▸ Document segment:
A PLME student swims in the Olympics.
By the time Sovijja Pou ’17 MD’21 was accepted into the Program in Liberal Medical Education (PLME), he had made the difficult decision to end the competitive swimming career he had pursued since age 5. With the daunting prospect of juggling athletics and academics in college, the dual citizen of Cambodia and the US planned instead to focus his energy in the classroom.
But after finishing his final high school swimming season strong and representing Cambodia at the 2013 FINA World Championships in Spain, he knew he wasn’t quite ready to throw in the towel. “I loved practicing and I loved competing,” Pou says.
That decision proved wise. Not only has Pou consistently been one of Brown’s top swimmers, he was one of just two swimmers representing Cambodia in the 2016 Summer Olympics in Rio de Janeiro. He competed in the 100-meter freestyle competition August 9.
“It was such an unforgettable and indescribable experience to be able to represent Cambodia internationally,” Pou says. “I went into the Olympics without knowing what to expect and came back with a wealth of knowledge and inspiration.”
Brown swimming coach Chris Ip says Pou epitomizes the amateur athlete ideal, balancing sports with his other responsibilities and interests. During the academic year, Pou spends 20 hours a week in the pool, yet maintains a stellar grade point average as a biology and applied math concentrator. While many athletes might focus solely on preparing for the Olympics, Pou trained this summer while also pursuing a full-time summer research project with Daniel Weinreich, PhD, associate professor of ecology and evolutionary biology, on the evolution of drug-resistant malaria.

▸ What you need to do:
**1.** For each statement, say whether the Sovijja Pou profile supports it (yes or no), and quote the words that decide it. (a) Pou swam the 200-meter freestyle at the Rio Olympics. (b) Pou represented Cambodia at the 2013 FINA World Championships in Spain. (c) During the academic year, Pou spends 20 hours a week in the pool.
**2.** Answer these questions from the Sovijja Pou profile.
(a) Since what age had Pou pursued competitive swimming?
(b) How many swimmers represented Cambodia in the 2016 Summer Olympics?
(c) What did Pou's summer research project with Daniel Weinreich study?
**3.** Proceed with the Sovijja Pou profile, starting after its final sentence.
The material after this point is unrelated to the Sovijja Pou profile.

▸ Collected material:
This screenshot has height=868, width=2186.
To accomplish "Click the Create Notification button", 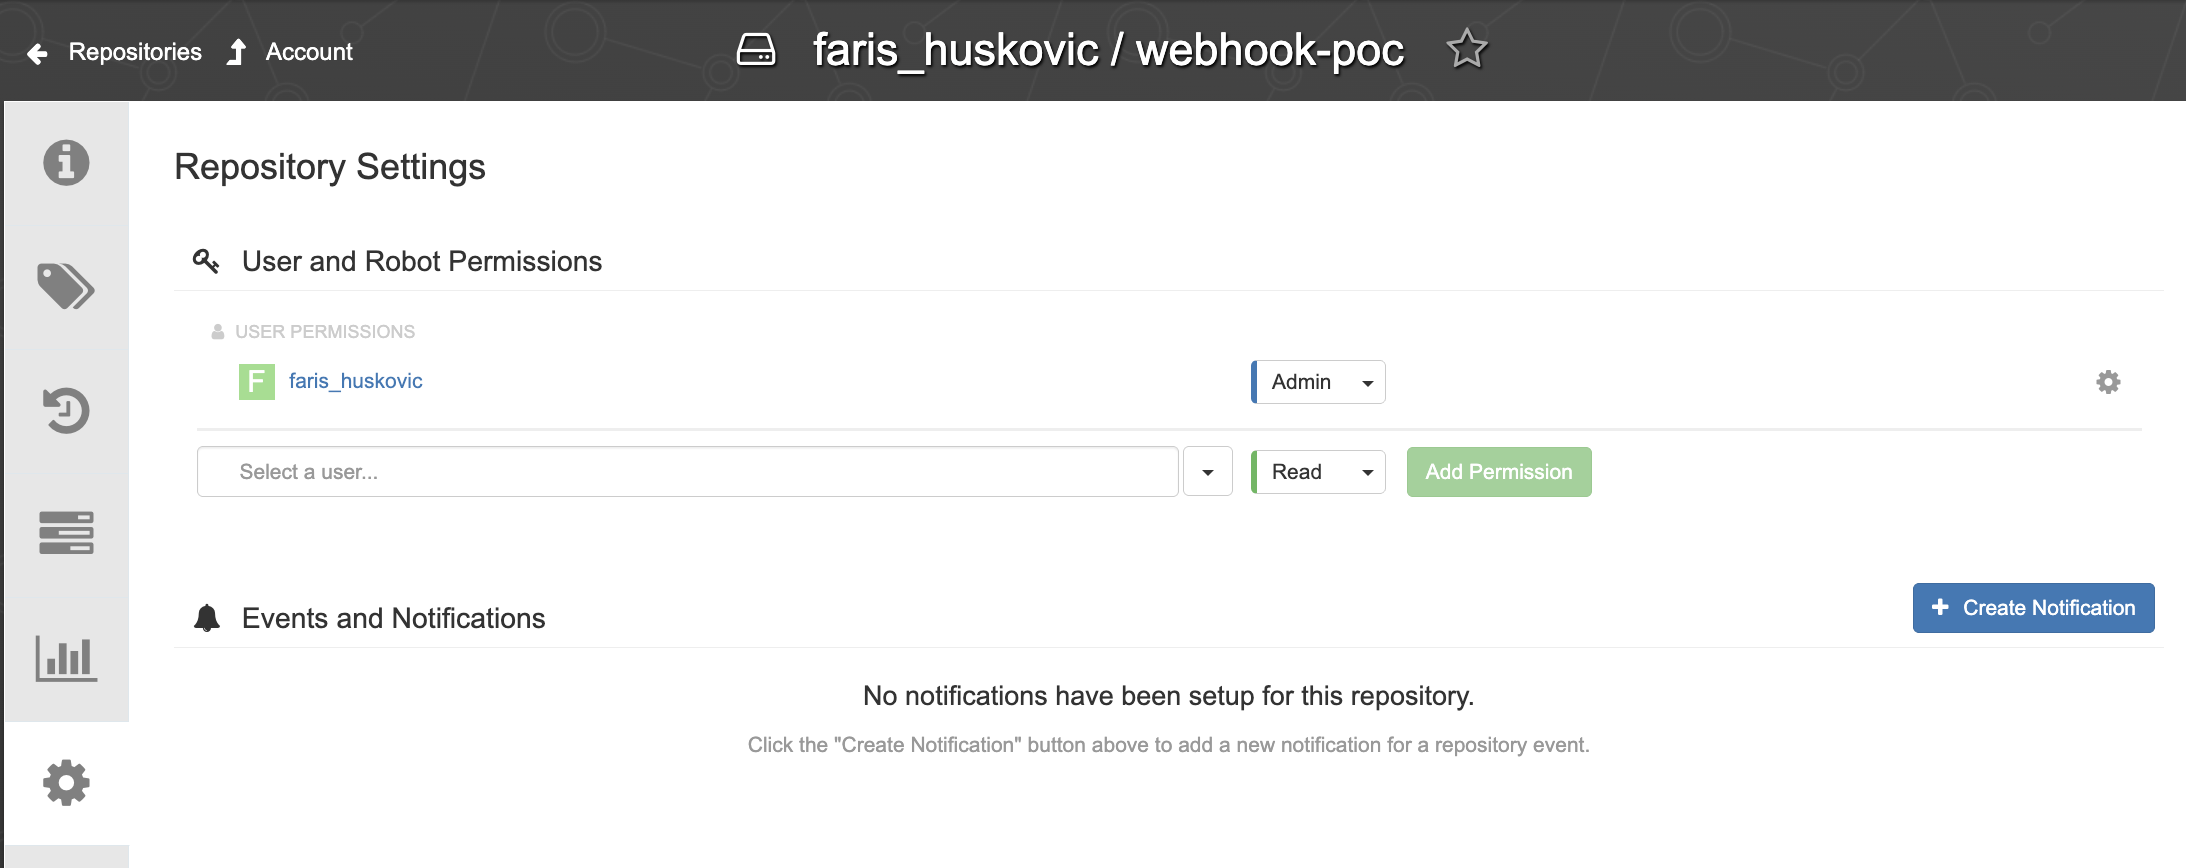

▸ Outputs in order:
**1.**
(a) No: "He competed in the 100-meter freestyle competition August 9."
(b) Yes: "representing Cambodia at the 2013 FINA World Championships in Spain"
(c) Yes: "During the academic year, Pou spends 20 hours a week in the pool"

**2.**
(a) Since age 5.
(b) Two.
(c) The evolution of drug-resistant malaria.

**3.**
“Sovijja is … not sacrificing any of his other goals,” Ip says. “It’s a pleasure to work with someone who has that balance—he wants to excel [in swimming]but not to the point where it’s overtaking his whole life.”
Pou, whose father is Cambodian and whose mother is Thai, says his passion for both swimming and academics are fueled by his Cambodian heritage. During the Khmer Rouge genocide, his father sought refuge in the US, ultimately landing in Portland, OR, where Pou grew up.
After medical school, Pou plans to practice in Cambodia, concentrating his efforts on fighting tropical diseases like malaria, which has impacted many of his family members who live in rural areas. Already, Pou has given back to the country. He travels there frequently, teaching English at his grandfather’s monastery, advocating for the importance of oral hygiene and safe sex, and giving public swimming lessons to children in Phnom Penh.